### Aim of the exercise:
Spot each line in the data below containing "computer" and copy it.

[Stored items]

-- -- --

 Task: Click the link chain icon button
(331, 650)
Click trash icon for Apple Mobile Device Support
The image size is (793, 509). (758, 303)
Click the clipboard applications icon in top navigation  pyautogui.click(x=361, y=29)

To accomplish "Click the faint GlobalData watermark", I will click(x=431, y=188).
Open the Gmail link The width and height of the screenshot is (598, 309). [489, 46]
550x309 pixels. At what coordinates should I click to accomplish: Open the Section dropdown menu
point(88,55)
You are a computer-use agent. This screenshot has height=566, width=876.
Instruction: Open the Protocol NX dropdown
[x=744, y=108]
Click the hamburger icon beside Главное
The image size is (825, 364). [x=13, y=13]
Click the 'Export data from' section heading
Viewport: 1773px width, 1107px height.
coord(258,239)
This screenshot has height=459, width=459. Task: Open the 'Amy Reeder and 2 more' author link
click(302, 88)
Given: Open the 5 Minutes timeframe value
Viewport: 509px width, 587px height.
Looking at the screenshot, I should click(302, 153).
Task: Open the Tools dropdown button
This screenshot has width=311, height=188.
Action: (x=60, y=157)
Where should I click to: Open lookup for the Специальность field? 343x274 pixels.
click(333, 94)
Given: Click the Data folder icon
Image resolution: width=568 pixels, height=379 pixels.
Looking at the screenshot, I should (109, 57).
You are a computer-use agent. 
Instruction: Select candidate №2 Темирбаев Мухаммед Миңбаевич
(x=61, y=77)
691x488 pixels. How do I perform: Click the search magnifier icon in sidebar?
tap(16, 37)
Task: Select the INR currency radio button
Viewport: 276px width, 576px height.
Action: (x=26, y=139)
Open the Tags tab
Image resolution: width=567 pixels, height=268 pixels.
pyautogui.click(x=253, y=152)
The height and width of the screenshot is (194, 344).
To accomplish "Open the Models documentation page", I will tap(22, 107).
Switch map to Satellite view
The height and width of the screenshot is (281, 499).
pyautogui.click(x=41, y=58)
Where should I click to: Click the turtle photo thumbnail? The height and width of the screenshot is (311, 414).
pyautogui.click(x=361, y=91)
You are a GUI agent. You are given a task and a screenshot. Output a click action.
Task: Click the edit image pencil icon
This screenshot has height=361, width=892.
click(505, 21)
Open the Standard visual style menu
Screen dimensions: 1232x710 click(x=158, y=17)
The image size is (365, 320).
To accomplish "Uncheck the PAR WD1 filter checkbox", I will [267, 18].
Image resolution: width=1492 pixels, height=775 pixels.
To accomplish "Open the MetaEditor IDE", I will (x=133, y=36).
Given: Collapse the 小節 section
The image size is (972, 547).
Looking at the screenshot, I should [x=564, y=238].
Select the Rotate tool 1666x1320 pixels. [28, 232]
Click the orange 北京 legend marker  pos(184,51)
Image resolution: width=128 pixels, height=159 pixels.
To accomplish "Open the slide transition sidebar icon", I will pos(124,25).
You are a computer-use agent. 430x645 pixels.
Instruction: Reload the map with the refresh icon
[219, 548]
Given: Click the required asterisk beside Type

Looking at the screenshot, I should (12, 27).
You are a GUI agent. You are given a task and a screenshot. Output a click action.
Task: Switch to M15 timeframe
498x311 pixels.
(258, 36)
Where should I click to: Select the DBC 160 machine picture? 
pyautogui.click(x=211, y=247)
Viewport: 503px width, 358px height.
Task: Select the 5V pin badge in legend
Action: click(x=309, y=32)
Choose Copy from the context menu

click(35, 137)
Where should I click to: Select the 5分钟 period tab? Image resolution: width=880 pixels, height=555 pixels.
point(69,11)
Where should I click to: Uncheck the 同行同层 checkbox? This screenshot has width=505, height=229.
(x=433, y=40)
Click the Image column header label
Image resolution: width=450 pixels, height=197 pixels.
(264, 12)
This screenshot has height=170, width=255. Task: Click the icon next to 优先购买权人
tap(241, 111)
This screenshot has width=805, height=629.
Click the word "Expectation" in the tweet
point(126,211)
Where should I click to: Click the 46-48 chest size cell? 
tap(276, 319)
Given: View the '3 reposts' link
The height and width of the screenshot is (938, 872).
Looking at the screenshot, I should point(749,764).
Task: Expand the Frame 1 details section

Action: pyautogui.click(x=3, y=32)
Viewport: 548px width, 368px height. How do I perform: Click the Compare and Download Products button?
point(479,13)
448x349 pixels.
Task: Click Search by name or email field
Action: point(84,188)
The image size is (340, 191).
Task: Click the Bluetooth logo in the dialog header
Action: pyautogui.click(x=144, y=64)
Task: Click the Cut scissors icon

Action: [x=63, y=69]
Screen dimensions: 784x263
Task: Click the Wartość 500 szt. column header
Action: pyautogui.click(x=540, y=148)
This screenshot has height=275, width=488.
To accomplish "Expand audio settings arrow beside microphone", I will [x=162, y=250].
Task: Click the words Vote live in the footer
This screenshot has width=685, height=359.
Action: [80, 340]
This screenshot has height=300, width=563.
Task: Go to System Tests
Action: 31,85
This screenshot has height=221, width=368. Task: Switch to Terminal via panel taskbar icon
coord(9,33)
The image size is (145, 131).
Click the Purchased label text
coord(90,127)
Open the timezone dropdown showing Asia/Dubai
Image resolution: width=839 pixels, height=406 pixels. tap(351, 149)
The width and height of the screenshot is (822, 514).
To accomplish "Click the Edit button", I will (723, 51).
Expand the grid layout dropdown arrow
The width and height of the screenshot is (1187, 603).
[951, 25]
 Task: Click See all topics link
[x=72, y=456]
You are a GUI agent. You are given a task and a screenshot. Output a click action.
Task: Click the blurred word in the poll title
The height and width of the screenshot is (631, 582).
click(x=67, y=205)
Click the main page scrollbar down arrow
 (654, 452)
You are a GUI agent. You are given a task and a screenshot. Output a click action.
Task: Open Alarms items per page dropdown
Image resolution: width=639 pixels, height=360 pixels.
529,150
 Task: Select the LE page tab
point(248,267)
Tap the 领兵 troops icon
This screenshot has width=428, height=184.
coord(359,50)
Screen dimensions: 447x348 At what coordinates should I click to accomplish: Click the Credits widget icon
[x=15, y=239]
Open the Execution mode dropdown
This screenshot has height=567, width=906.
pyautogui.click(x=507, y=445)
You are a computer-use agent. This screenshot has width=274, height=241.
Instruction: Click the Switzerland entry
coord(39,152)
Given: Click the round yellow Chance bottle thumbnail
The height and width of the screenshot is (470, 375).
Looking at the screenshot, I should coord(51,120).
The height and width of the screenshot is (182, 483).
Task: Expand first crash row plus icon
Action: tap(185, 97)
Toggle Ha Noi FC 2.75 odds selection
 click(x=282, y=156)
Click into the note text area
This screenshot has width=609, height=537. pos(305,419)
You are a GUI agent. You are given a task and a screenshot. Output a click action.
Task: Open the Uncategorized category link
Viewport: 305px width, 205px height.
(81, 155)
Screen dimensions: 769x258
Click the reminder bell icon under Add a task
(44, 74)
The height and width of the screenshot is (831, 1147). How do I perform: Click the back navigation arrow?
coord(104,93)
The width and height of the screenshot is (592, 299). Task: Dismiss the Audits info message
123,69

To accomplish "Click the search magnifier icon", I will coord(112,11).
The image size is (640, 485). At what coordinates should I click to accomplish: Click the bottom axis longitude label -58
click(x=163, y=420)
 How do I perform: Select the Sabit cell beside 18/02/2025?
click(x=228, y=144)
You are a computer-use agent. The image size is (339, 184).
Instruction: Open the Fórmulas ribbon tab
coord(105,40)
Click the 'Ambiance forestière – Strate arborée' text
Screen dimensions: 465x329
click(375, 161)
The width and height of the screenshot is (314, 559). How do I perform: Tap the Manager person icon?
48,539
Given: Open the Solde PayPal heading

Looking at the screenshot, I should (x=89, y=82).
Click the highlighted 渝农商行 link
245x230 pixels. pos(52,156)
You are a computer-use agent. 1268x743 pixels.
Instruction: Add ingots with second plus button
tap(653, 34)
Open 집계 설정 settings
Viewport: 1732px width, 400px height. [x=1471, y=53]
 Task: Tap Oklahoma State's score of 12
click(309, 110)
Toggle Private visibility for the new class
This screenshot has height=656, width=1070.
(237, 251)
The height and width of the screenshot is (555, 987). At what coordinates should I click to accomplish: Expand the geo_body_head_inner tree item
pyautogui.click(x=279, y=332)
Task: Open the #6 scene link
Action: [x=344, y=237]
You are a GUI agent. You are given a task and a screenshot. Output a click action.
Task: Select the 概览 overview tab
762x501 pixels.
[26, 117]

-- -- --

### Final answer:
You are a computer-use agent. This screenshot has height=566, width=876.
You are a computer-use agent. 
You are a computer-use agent. 430x645 pixels.
You are a computer-use agent. This screenshot has width=274, height=241.
You are a computer-use agent. The image size is (339, 184).
You are a computer-use agent. 1268x743 pixels.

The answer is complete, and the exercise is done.